After all, this is how authors work. We dip into a finite database of established words, called a dictionary, and reassemble these found words into articles, novels, and poems that no one has ever seen before. The joy is recombining them. Indeed, it is a rare author who is forced to invent new words. Even the greatest writers do their magic primarily by remixing formerly used, commonly shared ones. What we do now with words, we’ll soon do with images.

For directors who speak this new cinematographic language, even the most photorealistic scenes are tweaked, remade, and written over frame by frame. Filmmaking is thus liberated from the stranglehold of photography. Gone is the frustrating method of trying to capture reality with one or two takes of expensive film and then creating your fantasy from whatever you get. Here reality, or fantasy, is built up one pixel at a time as an author would build a novel one word at a time. Photography exalts the world as it is, whereas this new screen mode, like writing and painting, is engineered to explore the world as it might be.

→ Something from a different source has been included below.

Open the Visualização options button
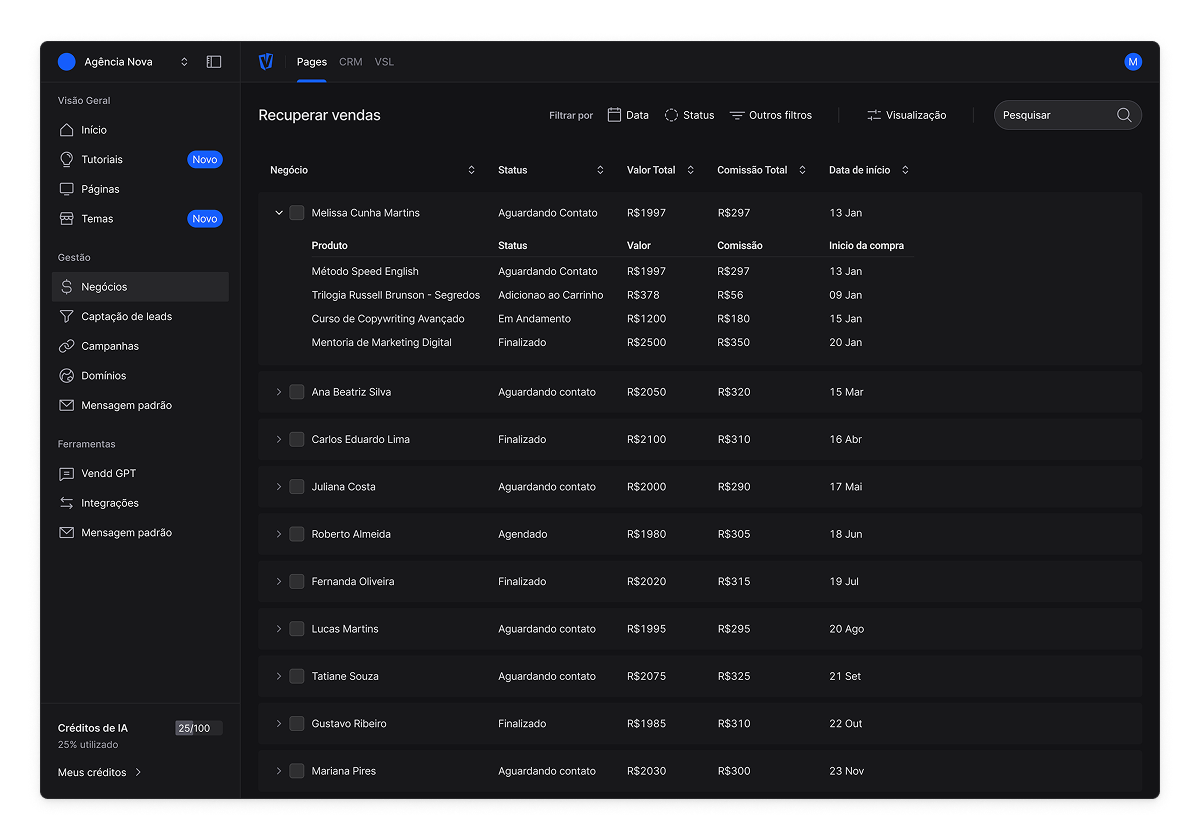Screen dimensions: 1200x840 pyautogui.click(x=906, y=116)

But merely producing movies with ease is not enough, just as producing books with ease on Gutenberg’s press did not fully unleash text. Real literacy also required a long list of innovations and techniques that permitted ordinary readers and writers to manipulate text in ways that made it useful. For instance, quotation symbols make it simple to indicate where one has borrowed text from another writer. We don’t have a parallel notation in film yet, but we need one. Once you have a large text document, you need a table of contents to find your way through it. That requires page numbers. Somebody invented them in the 13th century. What is the equivalent in video? Longer texts require an alphabetic index, devised by the Greeks and later developed for libraries of books. Someday soon with AI we’ll have a way to index the full content of a film. Footnotes, invented in about the 12th century, allow tangential information to be displayed outside the linear argument of the main text. That would be useful in video as well. And bibliographic citations (invented in the 13th century) enable scholars and skeptics to systematically consult sources that influence or clarify the content. Imagine a video with citations. These days, of course, we have hyperlinks, which connect one piece of text to another, and tags, which categorize using a selected word or phrase for later sorting.

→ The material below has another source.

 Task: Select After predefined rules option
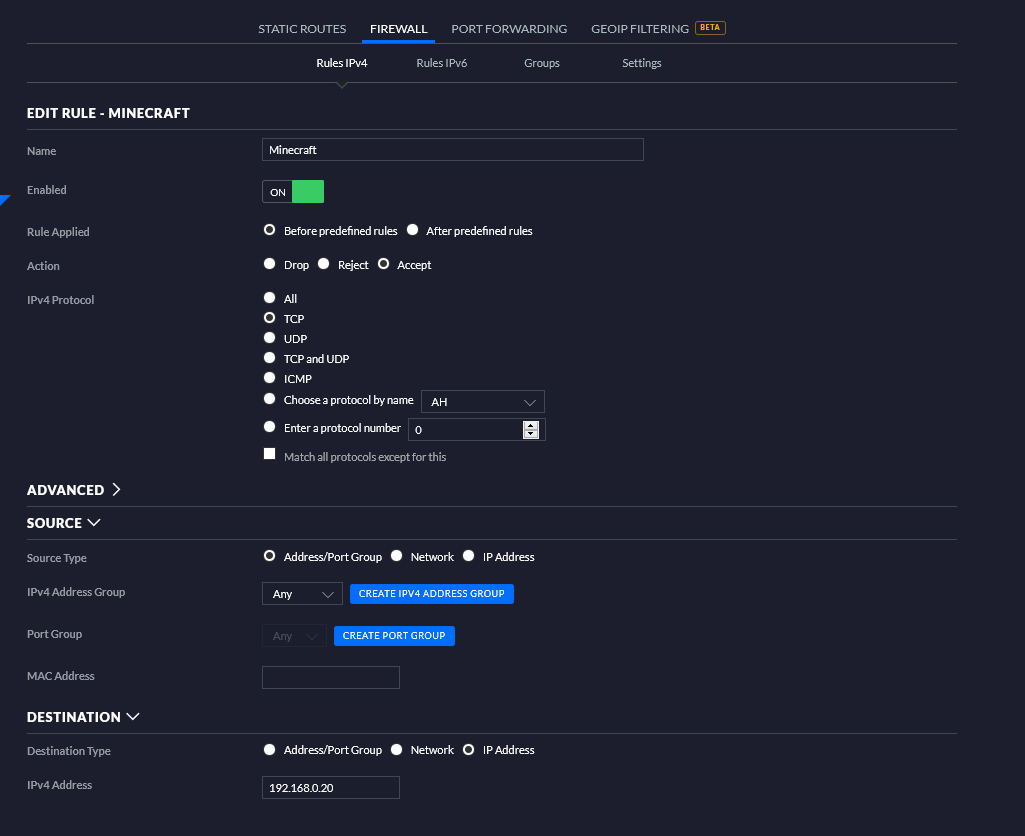(412, 231)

All these inventions (and more) permit any literate person to cut and paste ideas, annotate them with her own thoughts, link them to related ideas, search through vast libraries of work, browse subjects quickly, resequence texts, refind material, remix ideas, quote experts, and sample bits of beloved artists. These tools, more than just reading, are the foundations of literacy.

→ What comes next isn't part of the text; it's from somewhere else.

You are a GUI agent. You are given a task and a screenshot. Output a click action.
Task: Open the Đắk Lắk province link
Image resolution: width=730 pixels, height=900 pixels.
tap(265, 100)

If text literacy meant being able to parse and manipulate texts, then the new media fluency means being able to parse and manipulate moving images with the same ease. But so far, these “reader” tools of visuality have not made their way to the masses. For example, if I wanted to visually compare recent bank failures with similar historical events by referring you to the bank run in the classic movie It’s a Wonderful Life, there is no easy way to point to that scene with precision. (Which of several sequences did I mean, and which part of them?) I can do what I just did and mention the movie title. I might be able to point to the minute mark for that scene (a new YouTube feature). But I cannot link from this sentence to only those exact “passages” inside an online movie. We don’t have the equivalent of a hyperlink for film yet. With true screen fluency, I’d be able to cite specific frames of a film or specific items in a frame. Perhaps I am a historian interested in oriental dress, and I want to refer to a fez worn by someone in the movie Casablanca. I should be able to refer to the fez itself (and not the head it is on) by linking to its image as the hat “moves” across many frames, just as I can easily link to a printed reference of the fez in text. Or even better, I’d like to annotate the fez in the film with other film clips of fezzes as references.

With full-blown visuality, I should be able to annotate any object, frame, or scene in a motion picture with any other object, frame, or motion picture clip. I should be able to search the visual index of a film, or peruse a visual table of contents, or scan a visual abstract of its full length. But how do you do all these things? How can we browse a film the way we browse a book?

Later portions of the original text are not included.